§ **WHAT THIS TASK INVOLVES**
Lines before the one containing "The height and" are left out; return that line and all lines after it, exactly, through the end of the records below.

§ **Stored data**
───
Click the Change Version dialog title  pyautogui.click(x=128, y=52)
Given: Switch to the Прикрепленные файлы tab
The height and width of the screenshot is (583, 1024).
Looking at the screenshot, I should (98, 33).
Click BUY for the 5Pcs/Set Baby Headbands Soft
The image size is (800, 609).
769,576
───
§ **EXERCISE RESULT**
The height and width of the screenshot is (583, 1024).
Looking at the screenshot, I should (98, 33).
Click BUY for the 5Pcs/Set Baby Headbands Soft
The image size is (800, 609).
769,576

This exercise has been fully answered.